WORK ITEM:
From the line containing "Image resolution: width=766" down to the last line of the entries, print each line exactly and leave the pictures out.

EXTRACTED ENTRIES:

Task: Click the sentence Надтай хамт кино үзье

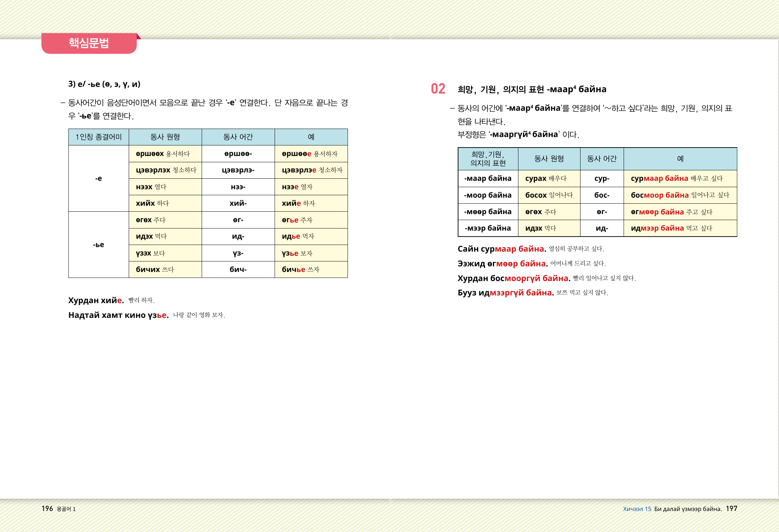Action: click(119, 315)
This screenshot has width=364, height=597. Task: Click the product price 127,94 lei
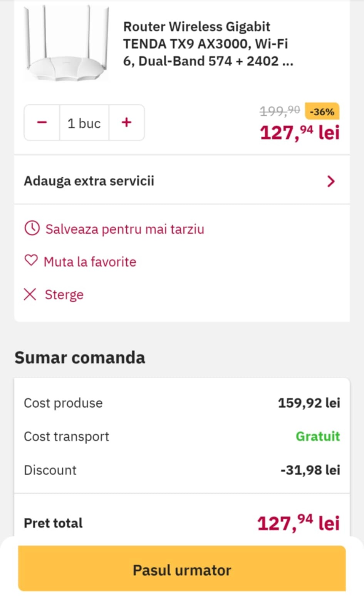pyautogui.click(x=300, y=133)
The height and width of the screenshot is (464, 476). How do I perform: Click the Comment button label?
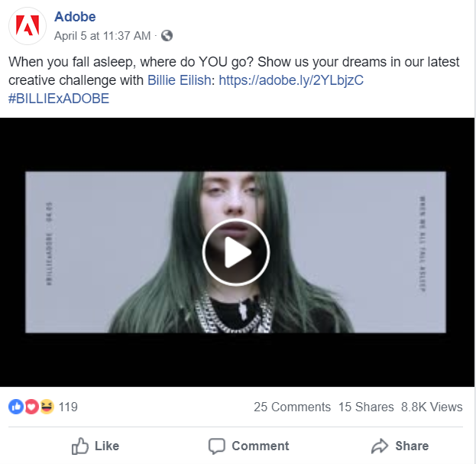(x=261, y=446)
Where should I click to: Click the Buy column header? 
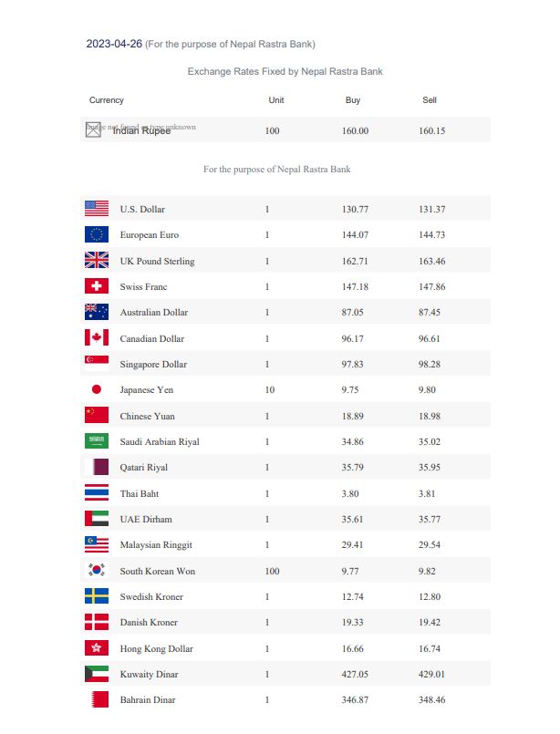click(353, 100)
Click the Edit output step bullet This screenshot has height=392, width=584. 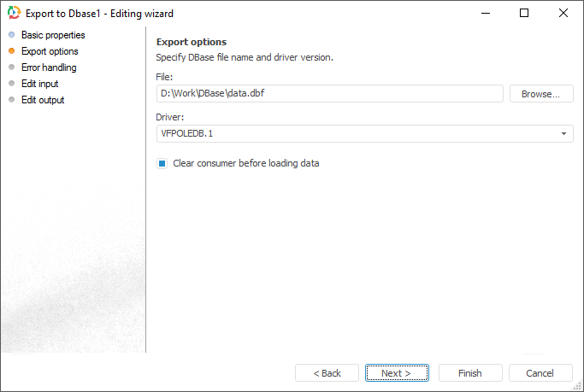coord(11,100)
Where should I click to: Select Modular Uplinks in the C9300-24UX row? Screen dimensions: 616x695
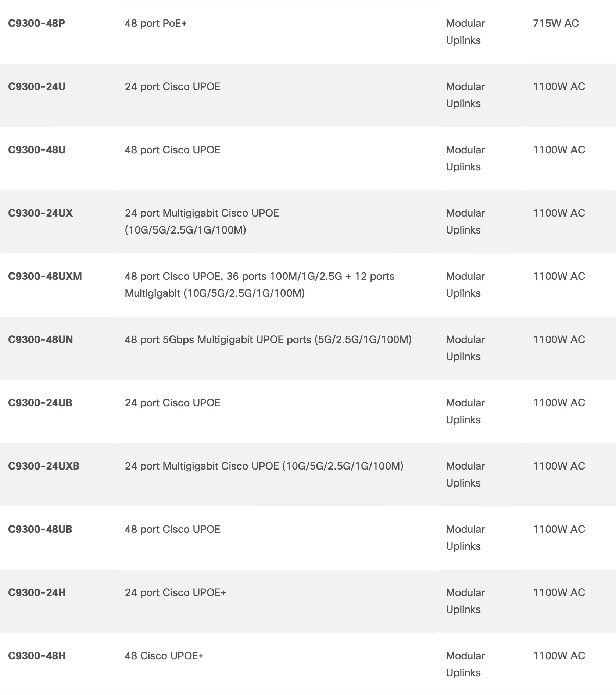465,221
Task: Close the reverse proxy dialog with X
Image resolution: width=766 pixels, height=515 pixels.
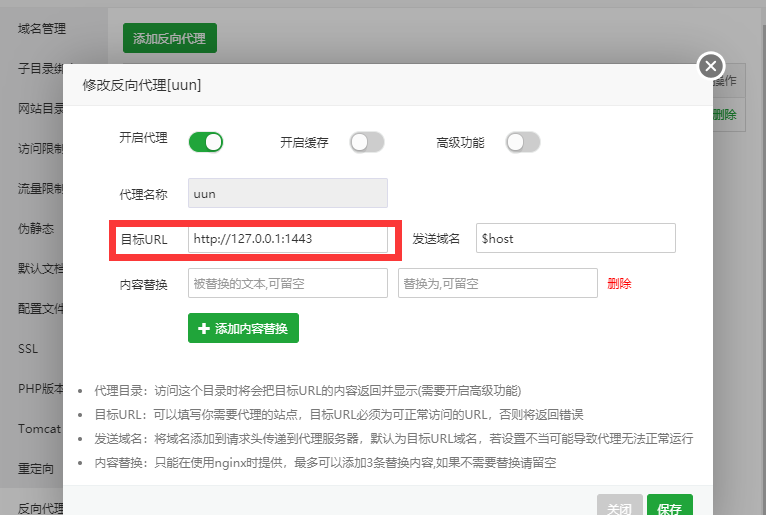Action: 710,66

RESULT FOR THIS TASK:
Image resolution: width=766 pixels, height=515 pixels.
Action: 710,66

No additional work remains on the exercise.